WHAT IS NEEDED: Copy the material below, switching every "Instruction" for "Goal" and leaving all else as it is.

EXERCISE DATA:
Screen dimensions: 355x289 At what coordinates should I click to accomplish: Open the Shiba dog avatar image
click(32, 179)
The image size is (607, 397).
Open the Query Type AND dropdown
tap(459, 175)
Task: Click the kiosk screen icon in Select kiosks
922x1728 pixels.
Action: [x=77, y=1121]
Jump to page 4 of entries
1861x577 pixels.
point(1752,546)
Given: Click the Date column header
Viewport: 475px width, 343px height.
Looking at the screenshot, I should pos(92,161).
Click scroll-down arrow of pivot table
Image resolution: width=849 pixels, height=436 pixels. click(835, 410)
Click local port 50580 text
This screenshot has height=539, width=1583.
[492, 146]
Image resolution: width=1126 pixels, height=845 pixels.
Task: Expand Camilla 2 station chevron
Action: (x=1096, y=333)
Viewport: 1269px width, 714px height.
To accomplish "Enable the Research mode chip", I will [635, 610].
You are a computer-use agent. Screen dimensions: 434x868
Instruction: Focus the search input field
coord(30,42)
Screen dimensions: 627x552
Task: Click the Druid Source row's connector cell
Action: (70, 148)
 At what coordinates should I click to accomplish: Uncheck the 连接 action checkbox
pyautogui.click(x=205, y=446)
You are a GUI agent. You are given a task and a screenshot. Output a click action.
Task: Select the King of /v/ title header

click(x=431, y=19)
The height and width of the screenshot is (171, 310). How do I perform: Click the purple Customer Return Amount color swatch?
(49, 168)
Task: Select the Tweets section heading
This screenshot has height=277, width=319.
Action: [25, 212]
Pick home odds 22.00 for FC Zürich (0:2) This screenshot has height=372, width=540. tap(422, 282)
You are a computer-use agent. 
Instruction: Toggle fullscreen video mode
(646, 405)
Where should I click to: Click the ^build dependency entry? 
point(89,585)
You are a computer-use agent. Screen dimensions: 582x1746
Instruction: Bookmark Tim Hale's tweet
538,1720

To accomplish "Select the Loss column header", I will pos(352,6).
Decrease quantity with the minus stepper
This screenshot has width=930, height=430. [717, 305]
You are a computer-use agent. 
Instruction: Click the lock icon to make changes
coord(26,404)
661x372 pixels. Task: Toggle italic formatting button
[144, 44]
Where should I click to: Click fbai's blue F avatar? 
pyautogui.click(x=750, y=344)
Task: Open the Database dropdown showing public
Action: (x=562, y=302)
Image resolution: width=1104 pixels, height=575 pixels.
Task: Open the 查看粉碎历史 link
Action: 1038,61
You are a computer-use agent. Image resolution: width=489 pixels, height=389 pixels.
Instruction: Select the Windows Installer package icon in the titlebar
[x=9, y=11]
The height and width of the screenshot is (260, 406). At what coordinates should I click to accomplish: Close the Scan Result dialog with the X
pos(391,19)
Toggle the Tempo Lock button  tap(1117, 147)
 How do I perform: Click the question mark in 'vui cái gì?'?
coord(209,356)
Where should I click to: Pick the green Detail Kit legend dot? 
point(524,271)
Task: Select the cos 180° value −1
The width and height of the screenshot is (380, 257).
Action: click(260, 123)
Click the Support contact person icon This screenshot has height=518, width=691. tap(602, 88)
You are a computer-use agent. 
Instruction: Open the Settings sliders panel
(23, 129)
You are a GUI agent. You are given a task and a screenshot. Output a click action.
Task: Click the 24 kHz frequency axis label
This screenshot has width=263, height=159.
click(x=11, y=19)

WRITTEN RESPONSE:
Screen dimensions: 355x289 At what coordinates should I click to accomplish: Open the Shiba dog avatar image
click(32, 179)
The image size is (607, 397).
Open the Query Type AND dropdown
tap(459, 175)
Task: Click the kiosk screen icon in Select kiosks
922x1728 pixels.
Action: [x=77, y=1121]
Jump to page 4 of entries
1861x577 pixels.
point(1752,546)
Given: Click the Date column header
Viewport: 475px width, 343px height.
Looking at the screenshot, I should pos(92,161).
Click scroll-down arrow of pivot table
Image resolution: width=849 pixels, height=436 pixels. click(835, 410)
Click local port 50580 text
This screenshot has height=539, width=1583.
[492, 146]
Image resolution: width=1126 pixels, height=845 pixels.
Task: Expand Camilla 2 station chevron
Action: (x=1096, y=333)
Viewport: 1269px width, 714px height.
To accomplish "Enable the Research mode chip", I will [635, 610].
You are a computer-use agent. Screen dimensions: 434x868
Goal: Focus the search input field
coord(30,42)
Screen dimensions: 627x552
Task: Click the Druid Source row's connector cell
Action: (70, 148)
 At what coordinates should I click to accomplish: Uncheck the 连接 action checkbox
pyautogui.click(x=205, y=446)
You are a GUI agent. You are given a task and a screenshot. Output a click action.
Task: Select the King of /v/ title header

click(x=431, y=19)
The height and width of the screenshot is (171, 310). How do I perform: Click the purple Customer Return Amount color swatch?
(49, 168)
Task: Select the Tweets section heading
This screenshot has height=277, width=319.
Action: [25, 212]
Pick home odds 22.00 for FC Zürich (0:2) This screenshot has height=372, width=540. tap(422, 282)
You are a computer-use agent. 
Goal: Toggle fullscreen video mode
(646, 405)
Where should I click to: Click the ^build dependency entry? 
point(89,585)
You are a computer-use agent. Screen dimensions: 582x1746
Goal: Bookmark Tim Hale's tweet
538,1720

To accomplish "Select the Loss column header", I will pos(352,6).
Decrease quantity with the minus stepper
This screenshot has width=930, height=430. [717, 305]
You are a computer-use agent. 
Goal: Click the lock icon to make changes
coord(26,404)
661x372 pixels. Task: Toggle italic formatting button
[144, 44]
Where should I click to: Click fbai's blue F avatar? 
pyautogui.click(x=750, y=344)
Task: Open the Database dropdown showing public
Action: (x=562, y=302)
Image resolution: width=1104 pixels, height=575 pixels.
Task: Open the 查看粉碎历史 link
Action: 1038,61
You are a computer-use agent. Image resolution: width=489 pixels, height=389 pixels.
Goal: Select the Windows Installer package icon in the titlebar
[x=9, y=11]
The height and width of the screenshot is (260, 406). At what coordinates should I click to accomplish: Close the Scan Result dialog with the X
pos(391,19)
Toggle the Tempo Lock button  tap(1117, 147)
 How do I perform: Click the question mark in 'vui cái gì?'?
coord(209,356)
Where should I click to: Pick the green Detail Kit legend dot? 
point(524,271)
Task: Select the cos 180° value −1
The width and height of the screenshot is (380, 257).
Action: click(260, 123)
Click the Support contact person icon This screenshot has height=518, width=691. tap(602, 88)
You are a computer-use agent. 
Goal: Open the Settings sliders panel
(23, 129)
You are a GUI agent. You are given a task and a screenshot. Output a click action.
Task: Click the 24 kHz frequency axis label
This screenshot has width=263, height=159.
click(x=11, y=19)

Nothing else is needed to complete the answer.